Task prompt: Key in the whole listing below again, keeping every word as it is.

*** Supplied data Section Begins ***

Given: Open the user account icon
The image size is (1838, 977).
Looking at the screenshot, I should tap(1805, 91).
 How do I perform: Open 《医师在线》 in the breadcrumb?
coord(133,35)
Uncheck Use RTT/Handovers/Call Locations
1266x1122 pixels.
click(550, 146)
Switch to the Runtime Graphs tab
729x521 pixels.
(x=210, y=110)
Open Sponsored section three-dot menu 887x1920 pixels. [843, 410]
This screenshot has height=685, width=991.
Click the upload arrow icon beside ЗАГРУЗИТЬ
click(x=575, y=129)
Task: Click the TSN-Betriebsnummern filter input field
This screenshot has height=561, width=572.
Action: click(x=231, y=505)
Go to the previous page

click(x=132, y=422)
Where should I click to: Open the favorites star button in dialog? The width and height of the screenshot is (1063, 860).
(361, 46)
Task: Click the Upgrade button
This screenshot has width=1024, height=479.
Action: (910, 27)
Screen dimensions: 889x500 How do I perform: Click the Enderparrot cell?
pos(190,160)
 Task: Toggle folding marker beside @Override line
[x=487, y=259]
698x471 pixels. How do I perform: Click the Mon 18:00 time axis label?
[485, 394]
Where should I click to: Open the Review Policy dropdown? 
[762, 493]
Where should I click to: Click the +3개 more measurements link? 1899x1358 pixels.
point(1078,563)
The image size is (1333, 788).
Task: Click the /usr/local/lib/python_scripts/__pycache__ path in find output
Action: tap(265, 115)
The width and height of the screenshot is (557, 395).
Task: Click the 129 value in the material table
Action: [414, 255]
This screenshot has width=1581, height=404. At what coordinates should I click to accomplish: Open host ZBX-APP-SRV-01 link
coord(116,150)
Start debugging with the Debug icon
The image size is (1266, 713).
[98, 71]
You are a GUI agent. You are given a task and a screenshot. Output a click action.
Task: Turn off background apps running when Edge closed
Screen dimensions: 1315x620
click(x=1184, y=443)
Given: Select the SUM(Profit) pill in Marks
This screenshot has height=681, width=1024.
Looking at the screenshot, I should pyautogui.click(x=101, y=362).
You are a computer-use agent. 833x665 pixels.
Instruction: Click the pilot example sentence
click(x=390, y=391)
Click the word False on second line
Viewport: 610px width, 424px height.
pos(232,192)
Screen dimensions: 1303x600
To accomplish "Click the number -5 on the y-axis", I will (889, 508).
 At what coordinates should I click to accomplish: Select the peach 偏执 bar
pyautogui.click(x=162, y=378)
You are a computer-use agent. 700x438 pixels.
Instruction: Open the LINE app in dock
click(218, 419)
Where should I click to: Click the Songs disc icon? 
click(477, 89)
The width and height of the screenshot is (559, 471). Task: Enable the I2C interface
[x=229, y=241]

*** Supplied data Section Ends ***

Expected answer:
Given: Open the user account icon
The image size is (1838, 977).
Looking at the screenshot, I should tap(1805, 91).
 How do I perform: Open 《医师在线》 in the breadcrumb?
coord(133,35)
Uncheck Use RTT/Handovers/Call Locations
1266x1122 pixels.
click(550, 146)
Switch to the Runtime Graphs tab
729x521 pixels.
(x=210, y=110)
Open Sponsored section three-dot menu 887x1920 pixels. [843, 410]
This screenshot has height=685, width=991.
Click the upload arrow icon beside ЗАГРУЗИТЬ
click(x=575, y=129)
Task: Click the TSN-Betriebsnummern filter input field
This screenshot has height=561, width=572.
Action: click(x=231, y=505)
Go to the previous page

click(x=132, y=422)
Where should I click to: Open the favorites star button in dialog? The width and height of the screenshot is (1063, 860).
(361, 46)
Task: Click the Upgrade button
This screenshot has width=1024, height=479.
Action: (910, 27)
Screen dimensions: 889x500 How do I perform: Click the Enderparrot cell?
pos(190,160)
 Task: Toggle folding marker beside @Override line
[x=487, y=259]
698x471 pixels. How do I perform: Click the Mon 18:00 time axis label?
[485, 394]
Where should I click to: Open the Review Policy dropdown? 
[762, 493]
Where should I click to: Click the +3개 more measurements link? 1899x1358 pixels.
point(1078,563)
The image size is (1333, 788).
Task: Click the /usr/local/lib/python_scripts/__pycache__ path in find output
Action: tap(265, 115)
The width and height of the screenshot is (557, 395).
Task: Click the 129 value in the material table
Action: [414, 255]
This screenshot has width=1581, height=404. At what coordinates should I click to accomplish: Open host ZBX-APP-SRV-01 link
coord(116,150)
Start debugging with the Debug icon
The image size is (1266, 713).
[98, 71]
You are a GUI agent. You are given a task and a screenshot. Output a click action.
Task: Turn off background apps running when Edge closed
Screen dimensions: 1315x620
click(x=1184, y=443)
Given: Select the SUM(Profit) pill in Marks
This screenshot has height=681, width=1024.
Looking at the screenshot, I should pyautogui.click(x=101, y=362).
You are a computer-use agent. 833x665 pixels.
Instruction: Click the pilot example sentence
click(x=390, y=391)
Click the word False on second line
Viewport: 610px width, 424px height.
pos(232,192)
Screen dimensions: 1303x600
To accomplish "Click the number -5 on the y-axis", I will (889, 508).
 At what coordinates should I click to accomplish: Select the peach 偏执 bar
pyautogui.click(x=162, y=378)
You are a computer-use agent. 700x438 pixels.
Instruction: Open the LINE app in dock
click(218, 419)
Where should I click to: Click the Songs disc icon? 
click(477, 89)
The width and height of the screenshot is (559, 471). Task: Enable the I2C interface
[x=229, y=241]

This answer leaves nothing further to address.